You can use one to check in for the flight, a second to go through TSA security, and the first to board, if desired, and it would be sorted out behind the scenes.
The TSA checks against a name in the bording pass database. You can even use a US driving licence at that point if you fly to Europe.

I would (here is where it becomes theoretical, at least until later this year) from the US book the flight with my Italian passport and check in for the flight with my Italian passport. I would present my US passport at the TSA security point.
You can just use your driving licence at that point.

I would present my Italian passport at the gate for boarding (if needed). There are a couple of things here. One, in the US, your boarding pass is marked “Docs OK” after check in and so I believe any passport would work at the gate. It’s an ID check against the name on the boarding pass. My wife does not get asked for anything with her less than desirable passport at that point.
Normally, they check at that point if you actually have a passport unless this has been done during check-in. Because if you do, you will be refused entry at your next country and sent back at the expense of the airline.

There are some complicating factors. One was mentioned above, in the case of China, where you are not supposed to have that second passport. The best case there seems to be to plan a stopover in a third country and switch passports there.
You need to book separate tickets and then stay in the stopover country no less than the allowed days, including those that you are out elsewhere.

The other is that I don’t know how well other countries without formal exit control handle multiple passports. I don’t remember going through exit control for Ireland or Japan but haven’t the slightest clue how their systems work.
Most countries apart from US, Canada, CTA (UK/IE) have proper exit controls. Japan has exit control, exit stamp is no longer mandatory but available upon request.
 
According to the internet, Japan does have exit control. Last time I was there, I don’t even remember going through it (Narita) so it must have been unobtrusive. I don’t know how Ireland knows people have left.

I-94s are not issued on every entry. US citizens, PRs, VWPs, and a few other exceptions don’t get them. I just tried to look up my wife’s arrival and departure history as a test and they have no record of her, but she is a permanent resident now. I do have copies of her I-94s issued from before she got her green card, but they appear to no longer be accessible. VWPs get ESTAs which are linked in to their records in ADIS (which also pulls from APIS as part of preclearance) and may or may not still get I-94Ws. CBP and TSA are accessing the same databases (the boarding pass database is Secure Flight, which draws from APIS/ADIS; ADIS does a lot of the work) but care about different things from it. I’ll run some tests with a driver’s license and a second passport (should have one this summer) at the TSA checkpoint at the next opportunity, but I’ll only be able to tell you if they complain or not. I don’t know exactly where the airlines hit these databases or what they can pull from it, but the information exchange is bidirectional. I also don’t know exactly what each party cares about from them or what rules generate alerts, nor how well the entire thing works.

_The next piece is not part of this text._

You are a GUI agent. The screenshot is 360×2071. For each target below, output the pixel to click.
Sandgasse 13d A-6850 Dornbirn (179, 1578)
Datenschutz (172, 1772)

Some light reading on the subject:
https://www.dhs.gov/sites/default/files/publications/privacy-pia-024c-adis-december2020.pdf
https://www.dhs.gov/sites/default/files/publications/pia-tsa-spqs018i-april2019_1.pdf

Anecdotal evidence indicates that on exit you use the passport allowing entry to the destination to book and check-in, that it does not matter what you use at the TSA checkpoint, and that any passport will work at the gate for boarding. Enter using the passport that is linked to something that will give you access (green card, ESTA, visa) since they’ll ask for it at passport control. They are very clear that if you have a green card you show both it and the passport associated with it on entry. US citizens must use US passports. I don’t know what would happen if you had an ESTA on a French passport and also had a UK passport but used the UK passport to enter. I do suspect that if you have a visa in one passport they will ask you for it if you provide a different passport. The latter two aren’t things I can test.